## PROVIDED TEXT:
_ _ _
Teen faces years behind bars for running over a police officer
The choices a Brooklyn teenager made on June 3, 2017 will haunt both him and an NYPD officer for the rest of their lives.
That night, Anti-Crimes Unit Officer Dalsh Veve went to work. 15-year-old Justin Murrell was joyriding with his cousin, his 19-year-old girlfriend and another passenger in a stolen Honda Civic from Hewlett, Long Island.
Veve and other plainclothes officers reported to Tilden Avenue and E. 54th Street where a 911 call for shots fired was made around 11:30 p.m. The loud noises turned out to be fireworks, said Kwama Downes, who lives on that block, during her testimony.
As the officers continued to investigative, Veve noticed Murrell behind the wheel of a well-maintained vehicle parked at a hydrant. As the 10-year veteran approached the car, Murrell put the pedal the metal and “knocked Veve off his feet,” as Carvajal told the packed courtroom.
“He did not choose to stop to get arrested for underage driving or driving without a license. He chose to take the car down Tilden and down E. 53rd Street as Officer Veve hung on for dear life,” said Carvajal.
The other plainclothes officers went to chase down Murrell both on foot and in unmarked cars.
As Murrell’s car accelerated to 50 miles per hour in the residential neighborhood, Veve managed to unholster his service weapon and fire one shot. “He still did not break … Officer Veve fired a second shot that hit Justin Murrell in the mouth and caused him to crash into a parked car as Officer Veve fell into the street,” said Carvajal.
An injured Murrell allegedly discarded his bloody sweater, walked 20 blocks to Kings County Hospital where police officers had already arrived, trying to save Veve.
“Because of this young man, Justin Murrell, Officer Dalsh Veve will never be the same,” said Assistant District Attorney Melissa Carvajal in her opening statements in Brooklyn Supreme Court on Wednesday.
“Justin Murrell chose not to go into the emergency room for treatment. He intentionally did not go in. He stood across the street, took off his jeans and put them into the sewer, called a cab and went to Brookdale [Hospital],” Carvajal said.
As Murrell was treated for the gunshot wound over the course of two weeks, Veve spent a year in the hospital for a traumatic brain injury. He won’t be able to use the bathroom on his own or speak and doesn’t recognize his wife or 4-year-old daughter, Carvajal said.
During Carvajal’s opening statements, Pat Lynch, the president of the Patrolmen Benevolent Association, arrived in the courtroom. Lynch told reporters outside the court that Veve goes to therapy everyday and cannot skip it in order to come to court to speak for himself.
_ _ _
Dataset entries
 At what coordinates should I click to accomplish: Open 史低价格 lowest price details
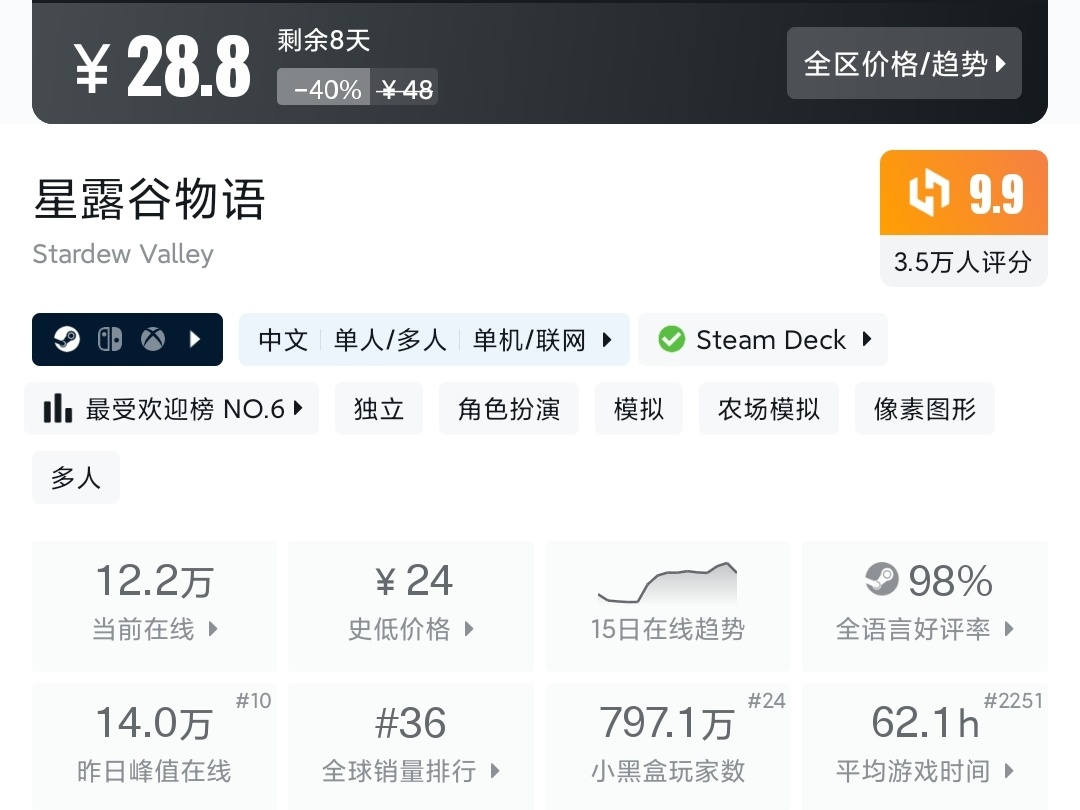pos(411,605)
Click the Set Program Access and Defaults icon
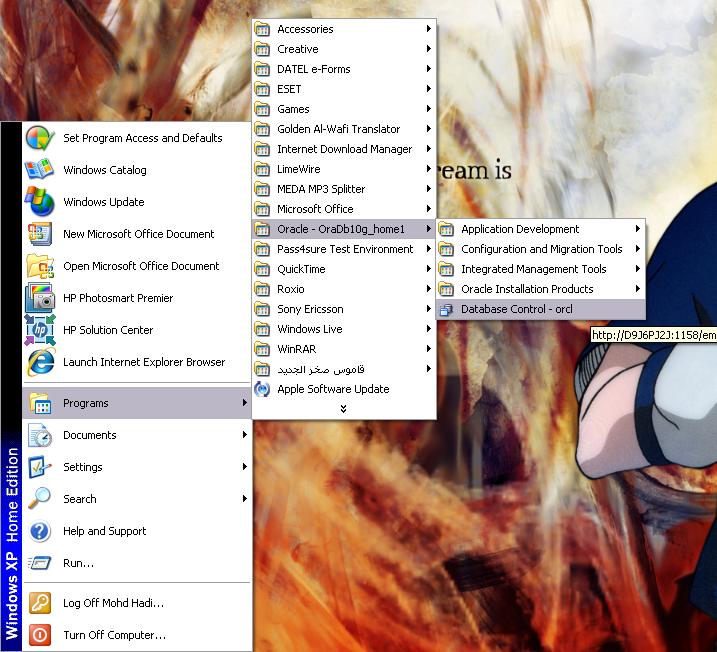Viewport: 717px width, 652px height. point(40,138)
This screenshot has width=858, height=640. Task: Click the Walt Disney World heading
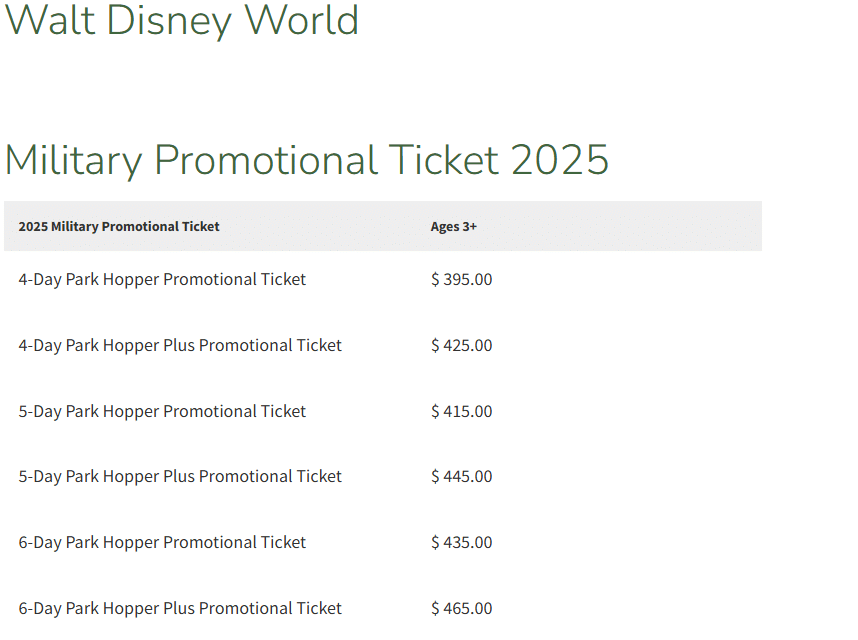(182, 20)
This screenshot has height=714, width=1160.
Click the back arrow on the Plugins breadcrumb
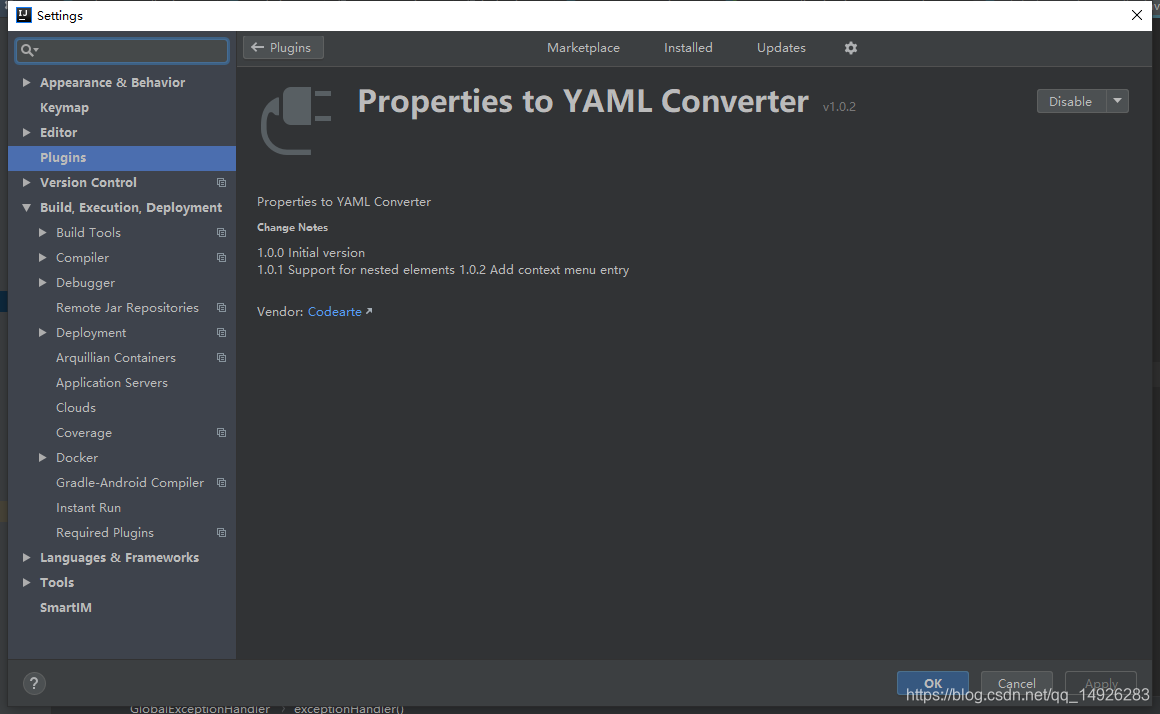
_ _ _
## STUDY QUESTIONS:
1) Reproduce word for word the part of the news article starting with "The other plainclothes" and going on through "to save Veve.".
2) Do these statements agree with the news article? Answer yes or no for each, and quote the words from the article that decide it. (a) The 911 call for shots fired was made around 11:30 p.m. (b) Murrell went into the emergency room at Kings County Hospital for treatment. (c) Veve spent a year in the hospital for a traumatic brain injury.

## EXERCISE RESULTS:
1)
The other plainclothes officers went to chase down Murrell both on foot and in unmarked cars.
As Murrell’s car accelerated to 50 miles per hour in the residential neighborhood, Veve managed to unholster his service weapon and fire one shot. “He still did not break … Officer Veve fired a second shot that hit Justin Murrell in the mouth and caused him to crash into a parked car as Officer Veve fell into the street,” said Carvajal.
An injured Murrell allegedly discarded his bloody sweater, walked 20 blocks to Kings County Hospital where police officers had already arrived, trying to save Veve.

2)
(a) Yes: "a 911 call for shots fired was made around 11:30 p.m."
(b) No: "Justin Murrell chose not to go into the emergency room for treatment."
(c) Yes: "Veve spent a year in the hospital for a traumatic brain injury."